Narrative writing can be a fictional story, a nonfiction first-person narrative, a dramatic retelling of historical events, or another kind of piece. As long as it tells the story of something, a piece of writing can be considered a narrative. With excellent writing skills, there are many different ways to create a successful narrative. 

Narrative Writing Characteristics 

A good narrative essay typically has some or all of the following characteristics: 

  • A storyline. Every good story has a creative, engaging storyline that is easy for target readers to follow along with. 
  • A main character. Many narrative essays are written from the point of view of a main character, who the reader gets to know intimately throughout the piece of writing. 
  • A unique point of view. Good creative writing should come from a unique point of view and ideally bring something entirely new to the table in your genre. 

Other important elements of narrative include: 

  • Fictional characters. Unlike academic writing or another nonfiction piece of writing, a narrative story uses fictional characters to engage readers. 
  • Sensory details. A narrative essay should include rich, descriptive language that creates nearly tangible sensory details that readers can more vividly imagine. 

6 Common Types of Narrative Writing 

There are 6 types of narrative writing:  

1. Descriptive Narrative 

A descriptive essay typically focuses on describing how the scene and characters look, feel, and act. The objective is to completely immerse the reader in the story, as opposed to a viewpoint narrative’s objective of immersing the reader’s main character’s world.

When writing a descriptive narrative, you should explain the topic you’re addressing using descriptive storytelling approaches. Leveraging visual details to present specific things and concepts can help readers visualize the various elements of the story. 

2. Linear Narrative 

A linear narrative is a narrative essay in which the author follows the chronological order of events. Any narrative perspective can be used, including first-person, second, and third-person writing.

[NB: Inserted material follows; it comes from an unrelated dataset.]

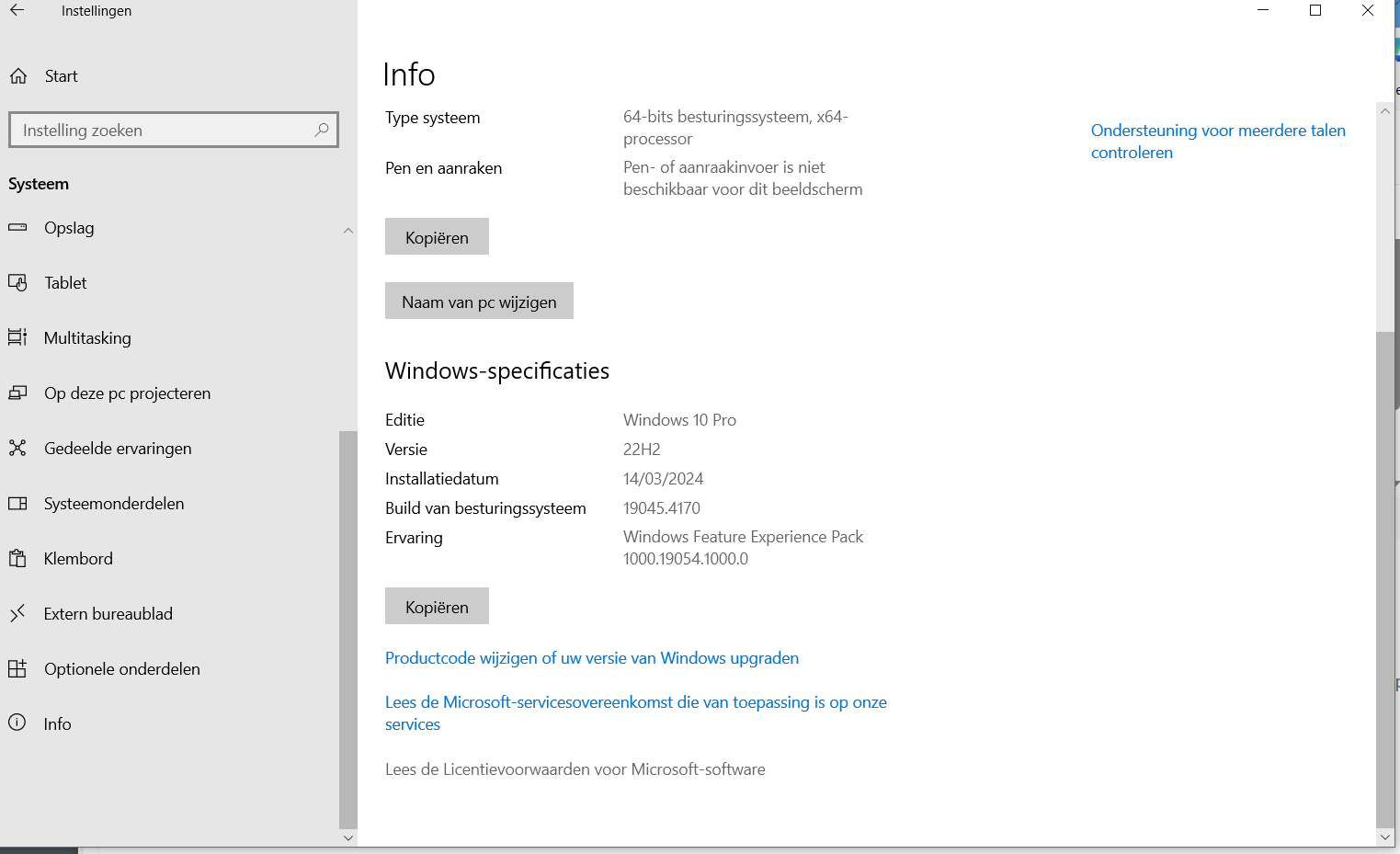This screenshot has width=1400, height=854.
Task: Click the Start home icon
Action: click(x=18, y=76)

The aim of linear narratives is to immerse the audience in the protagonist’s ordinary existence as they observe the main character’s life unfold. 

3. Nonlinear Narrative 

The elements of a non-linear narrative are usually presented out of chronological order, using flashbacks and other similar literary devices to change the timeline of a story. In many cases, the non-linear narrative is used to accentuate the emotive mentality of a narrative essay or establish thematic links between events within the narrative.

4. Viewpoint Narrative 

The purpose of a viewpoint narrative is to communicate the point of view of the main character or supporting characters and their subjective personal experiences. Thoughts, emotions, and other types of sensory details are presented via the narrator’s writing, which is frequently expressed as first or third-person narration. A narrator might alternate between various primary characters’ points of view and their innermost thoughts.

5. Quest Narrative 

A quest narrative is a storyline written in which the protagonist works hard to achieve a certain goal. Pursuing this objective is often destined to become their life’s work, and they’ll have to overcome nearly impossible challenges along the way. Often, the main character needs to travel great distances or win many battles. 

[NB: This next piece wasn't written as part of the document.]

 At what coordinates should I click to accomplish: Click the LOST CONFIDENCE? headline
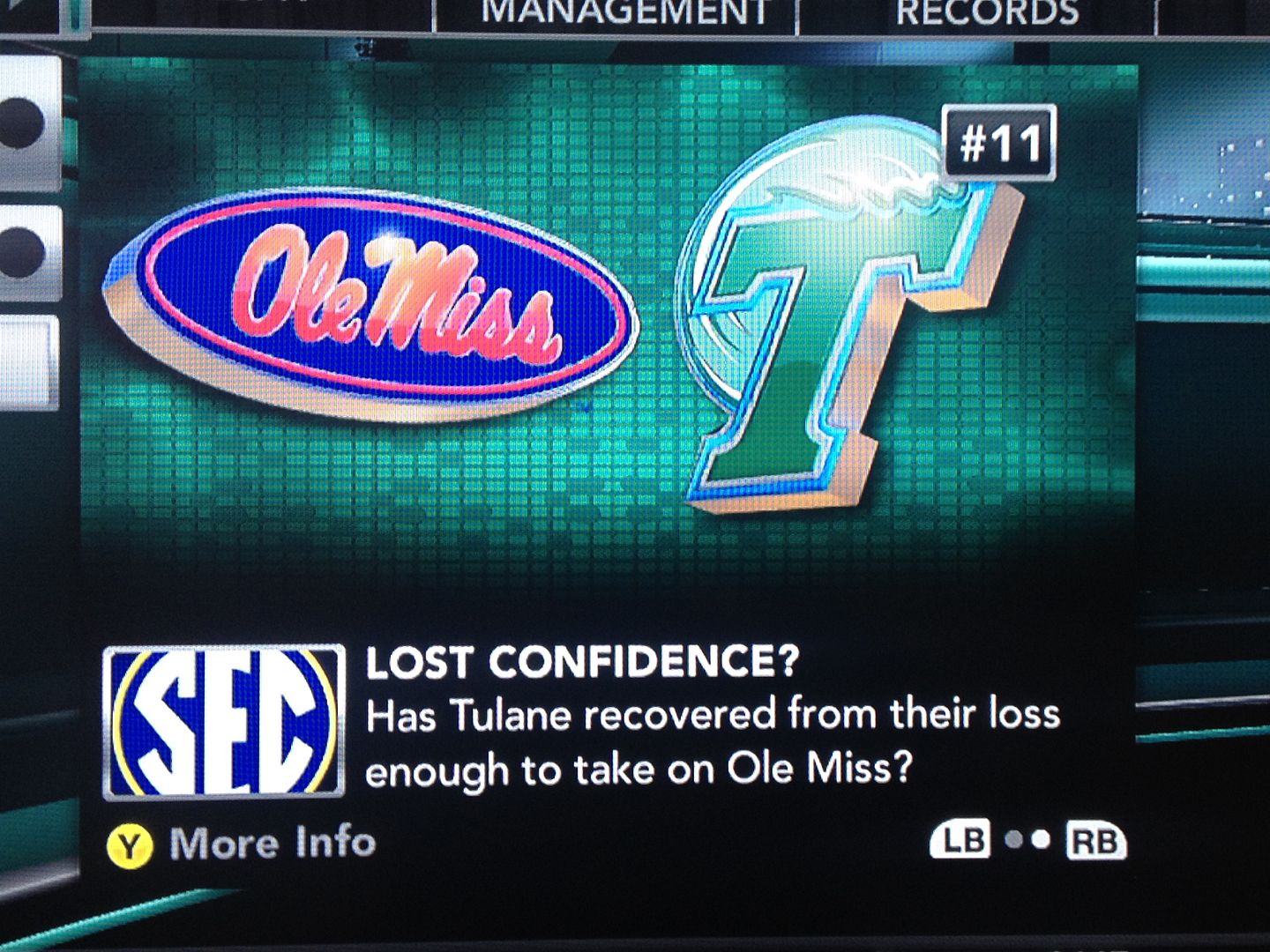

One excellent example of a quest narrative is  J.R.R. Tolkein’s The Hobbit. Bilbo Baggins, a hobbit, sets off with a company of dwarves to recover lost riches from a dragon. In the book, their journey takes them through many treacherous places, and they are practically derailed more than once by a series of catastrophes.

6. Historical Narrative 

Although a historical narrative can be used in fiction, it’s more often used in nonfiction narratives. Historical narratives are typically written in the chronological order that the events happened and may use less creative or descriptive language to talk to the reader. You might find our narrative writing checklist helpful.

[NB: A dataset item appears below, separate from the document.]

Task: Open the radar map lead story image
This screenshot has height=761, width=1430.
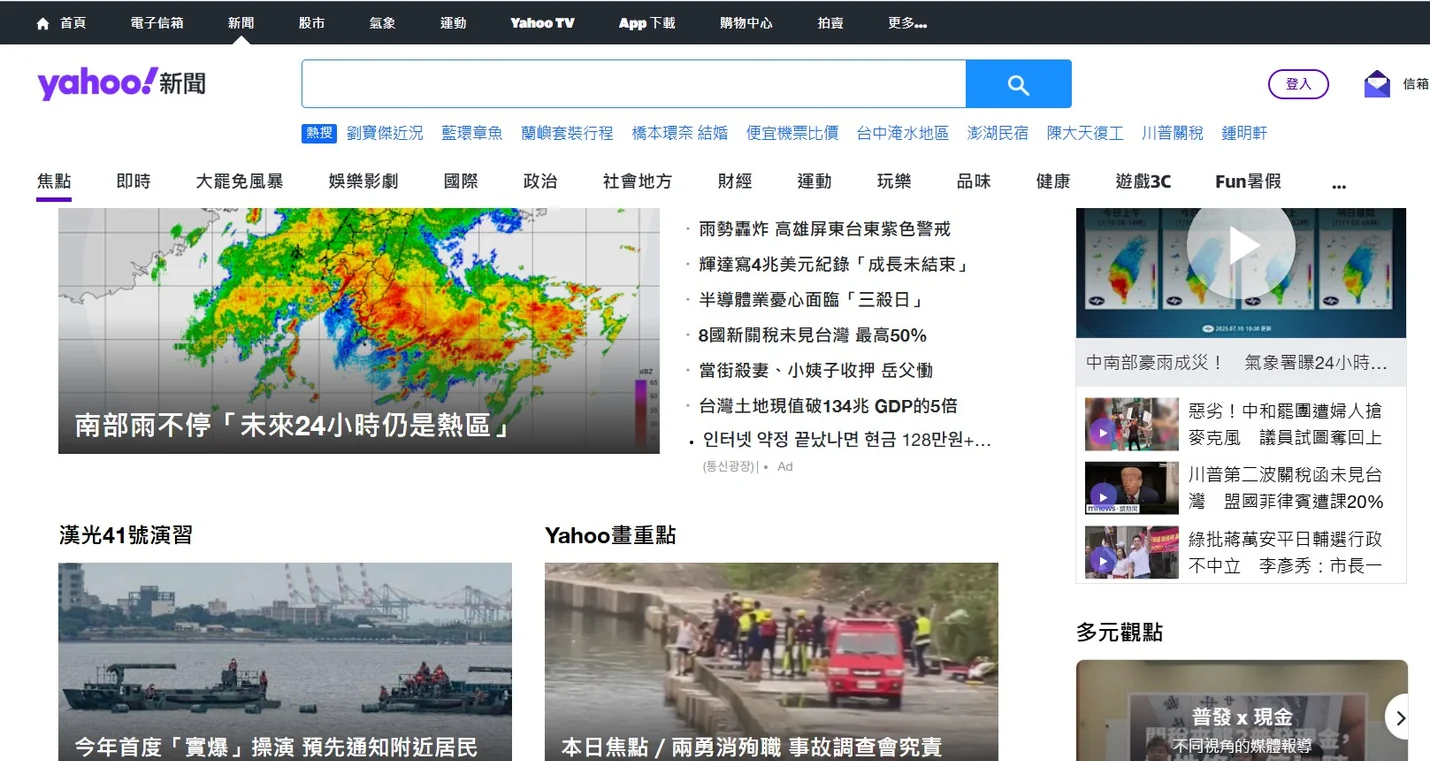Action: [x=358, y=330]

4 Popular Examples of Narrative 

Here are four short narrative essay examples that you can study and apply to your craft:

1. Fairy Tales 

“Far out in the ocean the water is as blue as the petals of the loveliest cornflower and as clear as the purest glass. But it is very deep too. It goes down deeper than any anchor rope will go, and many, many steeples would have to be stacked one on top of another to reach from the bottom to the surface of the sea. It is down there that the sea folk live.” 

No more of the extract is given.